Three strikes. A diagonal cut. A reversal. A downward slash—

Azura weaved between them like smoke. Her daggers glinted in his peripheral vision. The third one nearly kissed his side, but he twisted, letting it scrape his coat sleeve.

Then she was behind him.

He turned just in time to block both blades coming for his back.

“You’re not serious,” she muttered.

“Neither are you,” Allen replied.

Their blades locked for a second—his sword pressed against the X-shape of her reversed daggers, both of them breathing harder now.

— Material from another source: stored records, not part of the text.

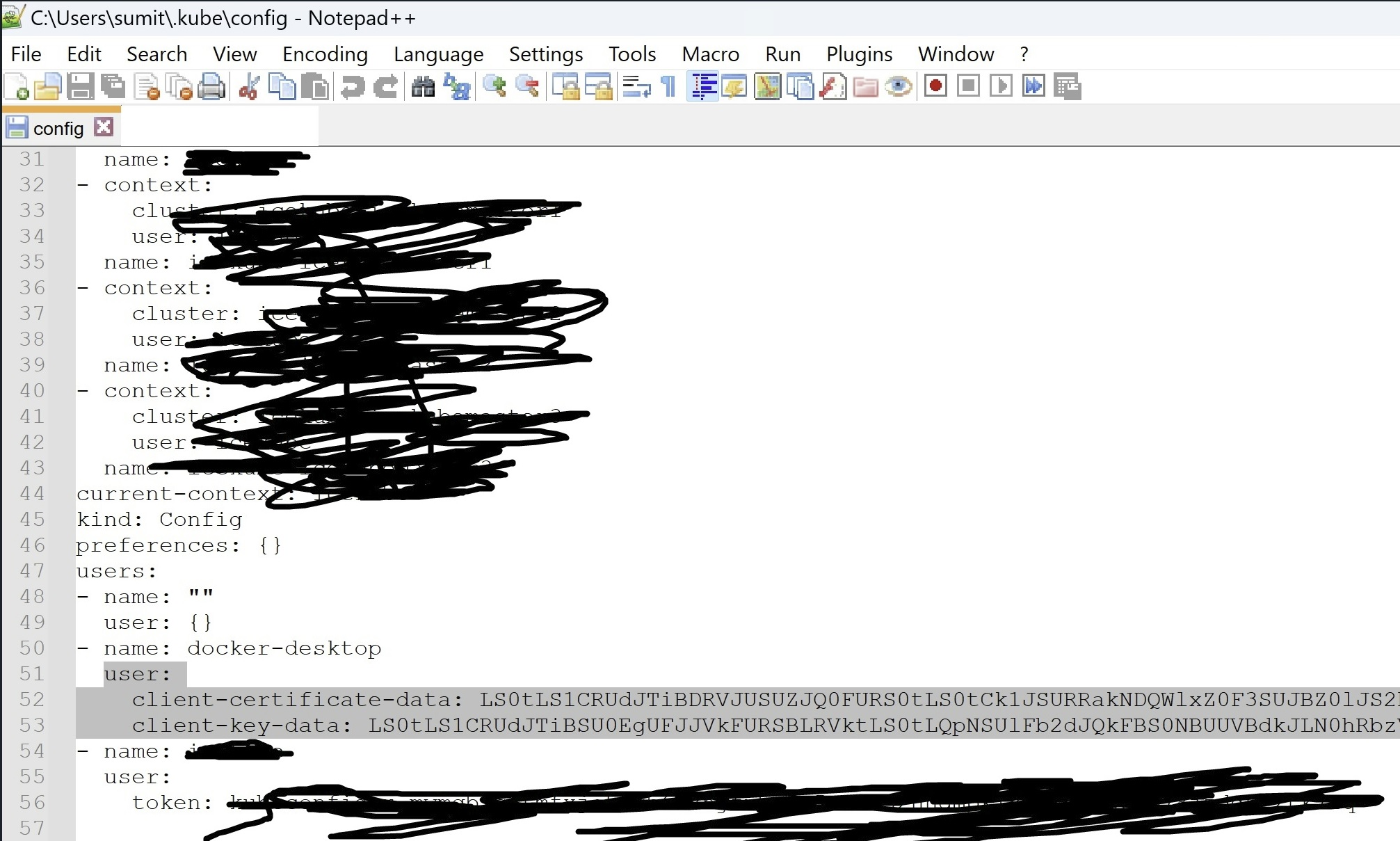This screenshot has width=1400, height=841.
Task: Open the Search menu
Action: 156,54
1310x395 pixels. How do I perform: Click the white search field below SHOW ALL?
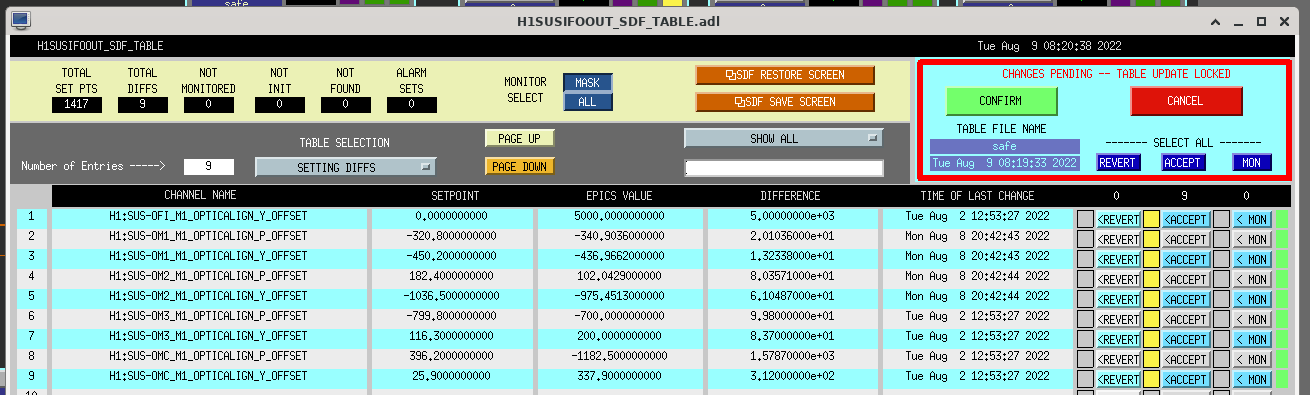(784, 168)

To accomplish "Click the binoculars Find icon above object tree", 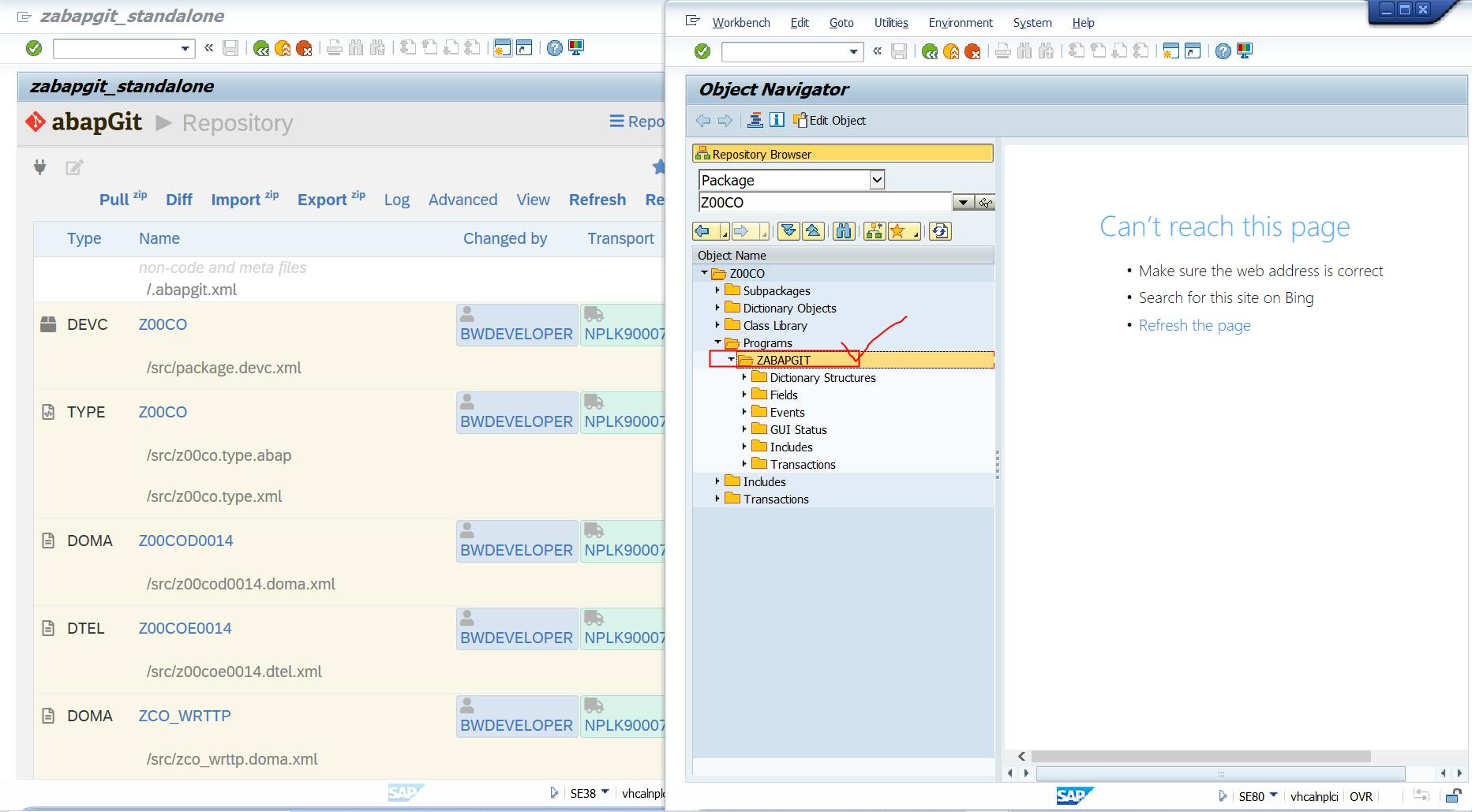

“I want your real pattern,” Azura said, close enough he could feel her breath on his cheek. “Not the polite version.”

Allen smirked faintly. “You sure?”

“Yes.”

“Alright.”

He kicked off her hip.

She stumbled back—just enough for him to shift his grip.

This time, when Allen came in, it was different.

Faster. Sharper. Colder.

He moved like someone who had commanded armies. Who had executed raid bosses solo. Who had been watched by thousands, feared by millions. There was no pause between his steps. No hesitation in his swings. His sword sliced the air like it owned it.

Azura’s eyes widened.

Because now it wasn’t Allen.

It was the Emperor.

And he wasn’t holding back.

She barely blocked the next strike.

His sword came down in a blur, fast and precise, aimed directly at her shoulder joint. The impact rang through her wrists, metal screeching against metal, her daggers locked into a desperate X-guard that almost cracked under the pressure. Her feet slid back—tiles cracked beneath her heels as she gritted her teeth, digging in just enough to hold her ground.

But he didn’t pause.

No witty remark. No smug taunt.

Just that cold, unreadable expression—and another slash coming low and sharp, aimed for her ribs.

Azura twisted, narrowly avoiding it, one foot kicking off the fractured edge of a fallen pillar. Her body flipped mid-air, cloak snapping behind her like a dark flame. She landed hard, crouched, one dagger up, one reversed behind her. Her heart thudded in her ears, and she swore she felt it echo in the fake arena wind.